Solo, en la celda, estoy desesperado y al mismo tiempo, paradójicamente, siento un cierto alivio. Después de un año de sospechas, después de las angustias que han hecho de mí este ser acorralado, voy a saber al fin lo que se me reprocha. Voy a poder defenderme. Todo se aclarará. Al Partido le interesa. ¡Me agarro a esta esperanza a pesar de una detención que, por su forma, apunta más bien al gangsterismo que a la ética comunista! Detengo un momento mi caminar. ¡Me siento tan fatigado! La puerta se abre con estrépito. Dos guardianes se apoderan de mí, me zarandean y me sacuden la cabeza contra el muro, «para colocarme –dicen ellos– las ideas en su sitio». Actuarán así cada vez que reincida, precisan. Estos dos guardianes llevan el uniforme y la estrella roja de cinco puntas en la gorra. Ya no puedo dudar más: verdaderamente estoy en manos de la Seguridad.

La noche ha caído ya completamente y ningún destello se filtra por la ventana de vidrio opaco.

Me pregunto dónde me encuentro. ¿Quizá es la cárcel de Ruzyn, de la que se ha comenzado últimamente a hablar con cierto pavor? El ruido de los aviones, muy cercano, confirma esta hipótesis.

Sin embargo, no pongo en duda que pronto me será posible ver a un dirigente del Partido. ¿Tal vez Siroky? Él conoce mi trabajo pasado y mi trabajo presente. O quizá Kopriva, con la intención de poner en claro este asunto de Field, con el que él sabe que me he mezclado por chiripa. Me convenzo de que mi detención ha tenido que hacer ruido, dado mi puesto de Viceministro de Asuntos Exteriores, los camaradas que conocen mi pasado van a intervenir por mí.

Pienso intensamente en los míos. Trato de imaginarme lo que hacen en este momento. Primero han debido creer que me he retrasado charlando con los amigos. Luego, habrán empezado a preocuparse. Lise habrá tratado de telefonear a todas partes para estar segura de que no he sido víctima de ningún accidente.
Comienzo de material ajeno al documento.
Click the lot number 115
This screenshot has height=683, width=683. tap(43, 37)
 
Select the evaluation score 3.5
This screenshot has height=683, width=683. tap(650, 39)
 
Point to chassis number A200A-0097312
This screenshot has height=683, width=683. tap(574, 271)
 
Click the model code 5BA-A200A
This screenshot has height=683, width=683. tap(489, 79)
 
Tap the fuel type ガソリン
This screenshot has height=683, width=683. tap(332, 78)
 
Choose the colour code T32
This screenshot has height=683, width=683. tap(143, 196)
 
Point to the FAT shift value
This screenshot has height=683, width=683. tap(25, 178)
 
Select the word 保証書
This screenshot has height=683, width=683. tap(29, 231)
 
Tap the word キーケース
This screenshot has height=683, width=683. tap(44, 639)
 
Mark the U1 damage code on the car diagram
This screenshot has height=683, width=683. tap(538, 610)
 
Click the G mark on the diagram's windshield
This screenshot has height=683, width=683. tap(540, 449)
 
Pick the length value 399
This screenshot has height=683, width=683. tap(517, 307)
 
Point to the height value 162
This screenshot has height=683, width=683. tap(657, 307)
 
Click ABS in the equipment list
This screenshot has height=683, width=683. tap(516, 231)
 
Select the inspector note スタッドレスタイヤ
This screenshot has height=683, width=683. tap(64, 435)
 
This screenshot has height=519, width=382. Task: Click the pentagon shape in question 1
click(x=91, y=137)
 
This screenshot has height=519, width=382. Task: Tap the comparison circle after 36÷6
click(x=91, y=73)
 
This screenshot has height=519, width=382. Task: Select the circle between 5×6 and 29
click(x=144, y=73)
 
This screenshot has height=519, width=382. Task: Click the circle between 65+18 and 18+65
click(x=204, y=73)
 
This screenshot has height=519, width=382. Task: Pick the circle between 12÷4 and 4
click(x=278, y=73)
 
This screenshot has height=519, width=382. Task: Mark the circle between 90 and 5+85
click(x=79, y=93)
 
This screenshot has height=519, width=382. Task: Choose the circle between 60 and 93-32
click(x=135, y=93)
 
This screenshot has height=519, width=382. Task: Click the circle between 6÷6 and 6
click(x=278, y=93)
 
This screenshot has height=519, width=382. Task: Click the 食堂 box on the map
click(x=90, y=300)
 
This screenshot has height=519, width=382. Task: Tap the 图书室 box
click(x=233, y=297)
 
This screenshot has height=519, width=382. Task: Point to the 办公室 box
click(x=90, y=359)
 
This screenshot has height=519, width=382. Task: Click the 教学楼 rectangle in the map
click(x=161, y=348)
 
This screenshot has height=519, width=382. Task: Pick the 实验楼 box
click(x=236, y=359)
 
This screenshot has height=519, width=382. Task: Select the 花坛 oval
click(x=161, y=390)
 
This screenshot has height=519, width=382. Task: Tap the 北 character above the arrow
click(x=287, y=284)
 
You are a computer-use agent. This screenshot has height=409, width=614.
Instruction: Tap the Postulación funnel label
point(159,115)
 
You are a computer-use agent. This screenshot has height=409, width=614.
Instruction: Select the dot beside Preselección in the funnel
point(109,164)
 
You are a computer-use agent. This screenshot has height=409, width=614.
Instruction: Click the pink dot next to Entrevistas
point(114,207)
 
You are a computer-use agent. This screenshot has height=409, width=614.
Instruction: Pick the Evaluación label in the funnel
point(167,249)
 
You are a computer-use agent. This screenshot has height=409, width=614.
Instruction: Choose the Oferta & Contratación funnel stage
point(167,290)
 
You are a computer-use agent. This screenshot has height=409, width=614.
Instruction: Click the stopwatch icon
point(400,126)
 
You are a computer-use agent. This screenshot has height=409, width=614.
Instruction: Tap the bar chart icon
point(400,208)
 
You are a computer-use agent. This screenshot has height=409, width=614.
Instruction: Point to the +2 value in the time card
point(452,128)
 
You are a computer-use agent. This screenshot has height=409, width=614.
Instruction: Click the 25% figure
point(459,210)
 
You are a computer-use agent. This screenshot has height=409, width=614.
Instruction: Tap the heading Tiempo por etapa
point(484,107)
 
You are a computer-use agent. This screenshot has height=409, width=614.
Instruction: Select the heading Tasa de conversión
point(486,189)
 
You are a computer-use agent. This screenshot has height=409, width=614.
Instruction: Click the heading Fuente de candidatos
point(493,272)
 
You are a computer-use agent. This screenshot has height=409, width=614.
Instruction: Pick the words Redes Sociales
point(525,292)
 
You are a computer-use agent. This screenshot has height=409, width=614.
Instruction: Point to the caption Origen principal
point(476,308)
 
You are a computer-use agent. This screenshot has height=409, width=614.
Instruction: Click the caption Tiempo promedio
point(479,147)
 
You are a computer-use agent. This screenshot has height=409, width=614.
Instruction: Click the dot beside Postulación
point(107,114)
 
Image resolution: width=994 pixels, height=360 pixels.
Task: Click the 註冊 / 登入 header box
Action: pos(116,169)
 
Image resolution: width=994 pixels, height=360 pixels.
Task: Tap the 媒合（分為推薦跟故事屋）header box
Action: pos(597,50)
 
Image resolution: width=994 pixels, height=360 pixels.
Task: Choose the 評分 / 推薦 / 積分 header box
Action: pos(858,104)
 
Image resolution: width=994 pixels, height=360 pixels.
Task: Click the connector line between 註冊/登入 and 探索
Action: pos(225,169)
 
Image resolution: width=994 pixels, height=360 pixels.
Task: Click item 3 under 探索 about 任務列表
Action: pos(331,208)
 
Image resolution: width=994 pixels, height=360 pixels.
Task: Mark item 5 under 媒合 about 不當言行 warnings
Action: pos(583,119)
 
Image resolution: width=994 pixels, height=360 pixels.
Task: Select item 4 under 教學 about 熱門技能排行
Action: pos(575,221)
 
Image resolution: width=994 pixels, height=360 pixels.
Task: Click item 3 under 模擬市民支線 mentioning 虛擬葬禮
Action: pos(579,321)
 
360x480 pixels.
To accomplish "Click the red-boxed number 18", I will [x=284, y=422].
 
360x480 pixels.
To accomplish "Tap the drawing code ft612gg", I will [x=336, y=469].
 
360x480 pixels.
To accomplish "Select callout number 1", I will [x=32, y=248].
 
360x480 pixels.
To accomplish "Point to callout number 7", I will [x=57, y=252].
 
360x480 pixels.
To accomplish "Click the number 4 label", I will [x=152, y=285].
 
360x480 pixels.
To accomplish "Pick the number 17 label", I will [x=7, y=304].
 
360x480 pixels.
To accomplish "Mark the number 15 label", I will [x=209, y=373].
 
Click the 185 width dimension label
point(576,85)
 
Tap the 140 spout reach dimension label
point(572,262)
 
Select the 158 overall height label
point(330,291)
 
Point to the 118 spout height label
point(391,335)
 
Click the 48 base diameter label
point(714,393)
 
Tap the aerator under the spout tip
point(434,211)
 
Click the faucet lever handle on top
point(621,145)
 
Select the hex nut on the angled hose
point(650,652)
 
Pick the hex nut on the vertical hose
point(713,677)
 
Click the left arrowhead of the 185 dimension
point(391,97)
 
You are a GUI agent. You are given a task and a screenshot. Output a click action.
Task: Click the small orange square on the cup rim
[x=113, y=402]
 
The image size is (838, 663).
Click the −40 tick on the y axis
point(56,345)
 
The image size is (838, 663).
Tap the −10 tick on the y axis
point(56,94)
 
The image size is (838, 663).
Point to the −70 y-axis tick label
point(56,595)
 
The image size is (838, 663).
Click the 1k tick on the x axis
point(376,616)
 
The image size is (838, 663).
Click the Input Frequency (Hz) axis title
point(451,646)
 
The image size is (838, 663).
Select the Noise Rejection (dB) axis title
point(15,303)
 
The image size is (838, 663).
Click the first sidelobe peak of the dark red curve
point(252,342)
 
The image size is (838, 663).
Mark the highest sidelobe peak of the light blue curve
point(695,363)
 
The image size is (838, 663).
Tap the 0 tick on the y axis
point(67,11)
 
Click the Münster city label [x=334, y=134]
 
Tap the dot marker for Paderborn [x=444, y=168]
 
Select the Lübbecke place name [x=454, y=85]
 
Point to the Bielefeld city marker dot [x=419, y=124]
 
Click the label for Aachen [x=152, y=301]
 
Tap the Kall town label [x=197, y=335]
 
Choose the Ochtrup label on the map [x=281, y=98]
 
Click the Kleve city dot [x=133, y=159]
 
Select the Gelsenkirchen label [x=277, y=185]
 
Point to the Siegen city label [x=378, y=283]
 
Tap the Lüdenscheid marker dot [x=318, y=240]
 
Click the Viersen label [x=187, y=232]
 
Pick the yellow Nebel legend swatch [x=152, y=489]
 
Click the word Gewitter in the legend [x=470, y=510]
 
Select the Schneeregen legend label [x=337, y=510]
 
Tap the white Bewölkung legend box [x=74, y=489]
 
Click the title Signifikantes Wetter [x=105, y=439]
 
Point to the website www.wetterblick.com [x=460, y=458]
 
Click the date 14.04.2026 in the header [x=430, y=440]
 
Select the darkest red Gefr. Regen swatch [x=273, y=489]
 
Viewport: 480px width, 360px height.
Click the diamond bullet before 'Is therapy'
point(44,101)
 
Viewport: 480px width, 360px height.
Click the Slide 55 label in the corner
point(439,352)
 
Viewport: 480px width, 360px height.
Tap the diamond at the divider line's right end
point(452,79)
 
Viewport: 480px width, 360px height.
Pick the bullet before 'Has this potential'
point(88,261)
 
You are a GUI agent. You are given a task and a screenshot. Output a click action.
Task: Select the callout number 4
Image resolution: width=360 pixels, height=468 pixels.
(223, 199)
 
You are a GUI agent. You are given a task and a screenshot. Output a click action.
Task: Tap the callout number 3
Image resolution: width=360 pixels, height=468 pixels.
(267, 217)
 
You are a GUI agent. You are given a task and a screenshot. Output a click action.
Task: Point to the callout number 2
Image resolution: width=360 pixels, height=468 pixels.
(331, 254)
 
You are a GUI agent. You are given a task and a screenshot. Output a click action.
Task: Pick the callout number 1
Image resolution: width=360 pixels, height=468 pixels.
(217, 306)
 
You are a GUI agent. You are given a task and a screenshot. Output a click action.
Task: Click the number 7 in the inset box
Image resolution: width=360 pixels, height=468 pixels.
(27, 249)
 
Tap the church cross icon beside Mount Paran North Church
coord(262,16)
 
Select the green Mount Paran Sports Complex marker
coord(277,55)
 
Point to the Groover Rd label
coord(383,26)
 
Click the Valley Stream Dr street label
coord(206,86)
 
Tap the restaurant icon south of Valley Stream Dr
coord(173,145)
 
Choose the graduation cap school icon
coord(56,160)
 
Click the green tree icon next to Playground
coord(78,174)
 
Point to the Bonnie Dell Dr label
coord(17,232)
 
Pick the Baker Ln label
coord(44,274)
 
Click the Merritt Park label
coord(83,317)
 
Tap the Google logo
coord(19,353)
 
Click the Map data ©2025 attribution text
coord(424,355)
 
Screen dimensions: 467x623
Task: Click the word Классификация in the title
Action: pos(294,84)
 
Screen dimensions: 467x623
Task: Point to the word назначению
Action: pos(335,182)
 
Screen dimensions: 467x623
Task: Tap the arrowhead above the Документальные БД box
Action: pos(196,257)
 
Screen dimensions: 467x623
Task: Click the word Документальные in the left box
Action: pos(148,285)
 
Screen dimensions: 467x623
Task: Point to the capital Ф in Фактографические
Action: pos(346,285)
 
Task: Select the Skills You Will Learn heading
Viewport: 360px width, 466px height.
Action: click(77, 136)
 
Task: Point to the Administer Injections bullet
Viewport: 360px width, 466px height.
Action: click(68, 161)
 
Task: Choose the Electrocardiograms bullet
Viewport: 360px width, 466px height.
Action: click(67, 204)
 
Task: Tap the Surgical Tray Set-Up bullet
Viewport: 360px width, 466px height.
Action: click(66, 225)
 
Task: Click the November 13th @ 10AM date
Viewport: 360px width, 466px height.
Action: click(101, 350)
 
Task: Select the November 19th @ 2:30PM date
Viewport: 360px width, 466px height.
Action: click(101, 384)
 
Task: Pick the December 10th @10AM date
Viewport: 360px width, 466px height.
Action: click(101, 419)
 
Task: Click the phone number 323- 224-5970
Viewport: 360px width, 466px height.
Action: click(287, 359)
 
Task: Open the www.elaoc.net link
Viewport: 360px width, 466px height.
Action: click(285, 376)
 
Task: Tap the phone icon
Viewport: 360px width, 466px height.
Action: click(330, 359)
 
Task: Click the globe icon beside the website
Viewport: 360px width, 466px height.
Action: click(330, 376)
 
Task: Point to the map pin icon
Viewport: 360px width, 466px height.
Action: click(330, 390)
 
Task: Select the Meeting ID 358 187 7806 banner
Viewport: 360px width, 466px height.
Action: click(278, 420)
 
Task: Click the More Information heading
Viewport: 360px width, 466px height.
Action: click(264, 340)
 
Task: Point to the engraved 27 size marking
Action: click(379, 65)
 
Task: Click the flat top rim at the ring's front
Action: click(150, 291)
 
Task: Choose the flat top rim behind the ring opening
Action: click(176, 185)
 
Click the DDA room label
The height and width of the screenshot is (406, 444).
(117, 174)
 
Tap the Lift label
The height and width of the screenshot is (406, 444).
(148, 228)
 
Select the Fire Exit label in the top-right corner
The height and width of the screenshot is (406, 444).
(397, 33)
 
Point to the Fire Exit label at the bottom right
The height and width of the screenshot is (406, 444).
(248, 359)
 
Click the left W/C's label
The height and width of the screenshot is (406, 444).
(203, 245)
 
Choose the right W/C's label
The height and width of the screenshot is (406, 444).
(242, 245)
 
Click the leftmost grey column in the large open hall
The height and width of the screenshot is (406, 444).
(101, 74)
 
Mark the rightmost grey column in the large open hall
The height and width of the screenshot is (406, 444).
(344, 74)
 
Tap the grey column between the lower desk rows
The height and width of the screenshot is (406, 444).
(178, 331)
A estas horas, ya habrán debido avisar a Lise de lo que me pasa. ¿Qué le habrán dicho?

¡Lo que siento no haber podido ir hasta casa! La visita de Havel me ha impedido hablar con Lise desde ayer por la noche. Confesarle al fin mis temores. Conociendo su carácter, sabía que no debía provocarle sufrimiento, y sin cesar había retrasado las explicaciones para otro momento. Ahora no seré yo probablemente quien la informe. Va a sufrir cuando se lo digan; mi Lise, tan íntegra, tan intolerante cuando se trata de nosotros dos, de nuestro amor… Ahora que yo tengo tanta necesidad de toda su confianza…

Ruidos sordos de objetos que se dejan en el suelo. La hora de la sopa. ¡Tantas cárceles detrás de mí! Desde Ostrava a comienzos de los años 30, hasta las de Francia bajo la ocupación: la Santé, Poissy, Blois… En todas partes la distribución de la sopa viene acompañada de un tumulto: choques de escudillas, chirridos de carro, repiqueteo de zuecos, gritos de los guardianes. Aquí no hay más que silencio. Cerca de mi celda sólo oigo roces, cuchicheos.

Imagino un largo pasillo, numerosas puertas, y que este pesado silencio forma parte de los métodos de la Seguridad. Yo había pensado siempre que esos métodos debían ser severos para ser eficaces, pero también más humanos que en las prisiones de la burguesía y conformes a la legalidad socialista. Estoy indignado con la realidad que me tropiezo. Brutalidad. Bestialidad. Inhumanidad. Pero aún ignoro todo lo que me espera.

Los pasos furtivos no se paran delante de mi puerta. No hay escudilla para mí. Carece de importancia, por lo demás, pues sería incapaz de tragar nada, fuese lo que fuese. ¡No puedo imaginar que se me torture también por hambre!

Por el momento, mi tortura es la noche terrible que pasarán los míos.